Um triunfante e extremamente confiante presidente Donald Trump declarou o fim da brutal guerra de dois anos em Gaza, uma proclamação ousada e talvez prematura feita da cabine do Força Aérea Um enquanto ele embarcava em uma turnê de paz de alto risco no Oriente Médio.

A viagem relâmpago, uma mistura cuidadosamente orquestrada de volta da vitória e diplomacia de alta pressão, verá o presidente tentar cimentar um acordo de paz frágil e profundamente complexo que agora se baseia em uma série de precárias "garantias verbais".

"A guerra acabou. Está bem?'

Falando a repórteres no início de sua visita "muito especial", o presidente de 79 anos descartou qualquer sugestão de que o cessar-fogo e o acordo de libertação de reféns que ele ajudou a intermediar estavam em perigo.

"A guerra acabou. Okey?
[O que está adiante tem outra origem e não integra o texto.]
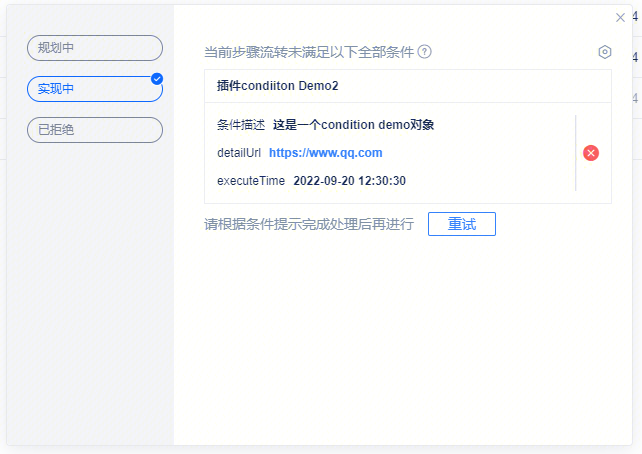The width and height of the screenshot is (642, 454).
Task: Select the 已拒绝 status option
Action: (94, 130)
Você entende isso?" Trump disse quando perguntado se estava confiante de que o conflito estava realmente terminado. Questionado se o cessar-fogo seria mantido, ele foi igualmente resoluto: "Acho que vai se manter. Acho que as pessoas estão cansadas disso. Já se passaram séculos."
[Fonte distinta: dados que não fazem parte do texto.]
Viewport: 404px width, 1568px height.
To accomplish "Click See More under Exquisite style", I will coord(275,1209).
A visita é um momento de profundo significado pessoal e político para o presidente de dois mandatos.

Em Israel, ele deve se encontrar com as famílias dos reféns capturados pelo Hamas em seu ataque de 7 de outubro de 2023, um momento de profundo peso emocional, antes de fazer um discurso histórico ao parlamento israelense em Jerusalém.
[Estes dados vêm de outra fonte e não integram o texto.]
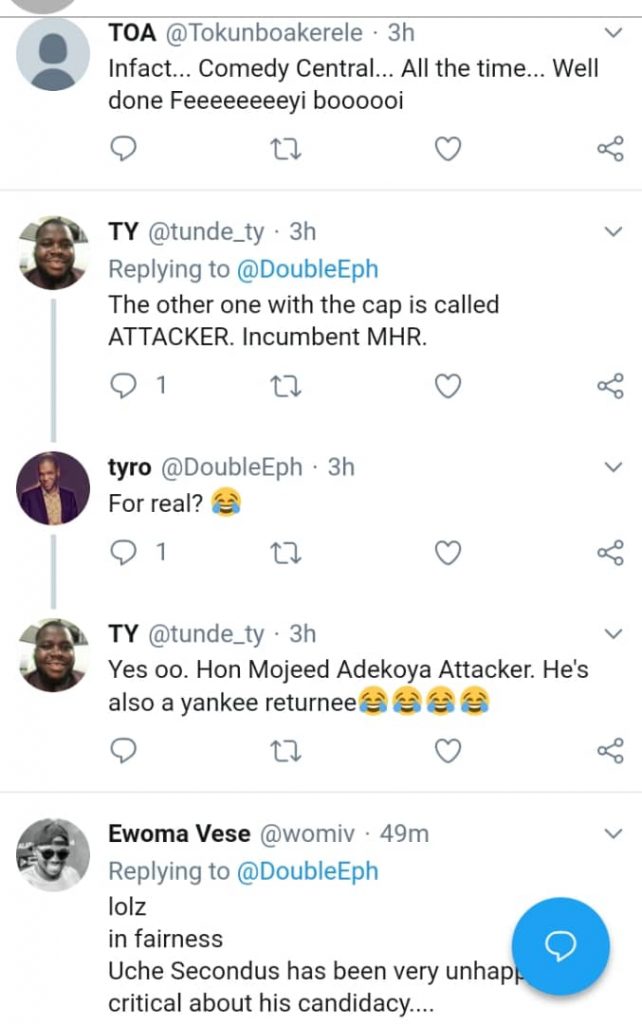The width and height of the screenshot is (642, 1024).
Task: Open TOA's user profile name
Action: click(132, 33)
De lá, ele voará para o Egito para co-sediar uma grande cúpula de mais de 20 líderes mundiais, uma reunião poderosa projetada para construir uma ampla base de apoio internacional para seu plano de 20 pontos para acabar com a guerra de Gaza e promover uma paz mais ampla e duradoura na região.

Uma paz construída sobre 'garantias verbais'

Mas mesmo quando o presidente se deleita com o brilho de uma grande conquista diplomática, o caminho a seguir está repleto de perigos.

A fase inicial do acordo pode ser assinada, mas incertezas enormes e fundamentais permanecem, principalmente a recusa do Hamas em se desarmar e o fracasso de Israel em prometer uma retirada total do território devastado.

Trump, no entanto, insiste que tem as garantias pessoais de que precisa para concluir o acordo.

"Temos muitas garantias verbais e não acho que eles vão querer me decepcionar", disse ele, colocando sua própria credibilidade pessoal e relacionamentos no centro da frágil paz.

Ele reconheceu que seu relacionamento com o primeiro-ministro israelense, Benjamin Netanyahu, foi testado, mas agora é "muito bom", acrescentando: "Tive algumas disputas com ele e elas foram rapidamente resolvidas".

Em um sinal de seu profundo investimento pessoal no resultado, Trump chegou a afirmar que gostaria de visitar a própria Gaza, um desafio de segurança de proporções monumentais. "Eu ficaria orgulhoso", disse Trump. "Eu gostaria de colocar meus pés nisso, pelo menos."

Quanto à futura governança da faixa devastada, que sob seu próprio plano ele mesmo chefiaria, Trump declarou que um novo órgão seria estabelecido "muito rapidamente".

O mundo agora assiste e espera para ver se a força da vontade de um presidente pode transformar uma trégua frágil em uma paz duradoura.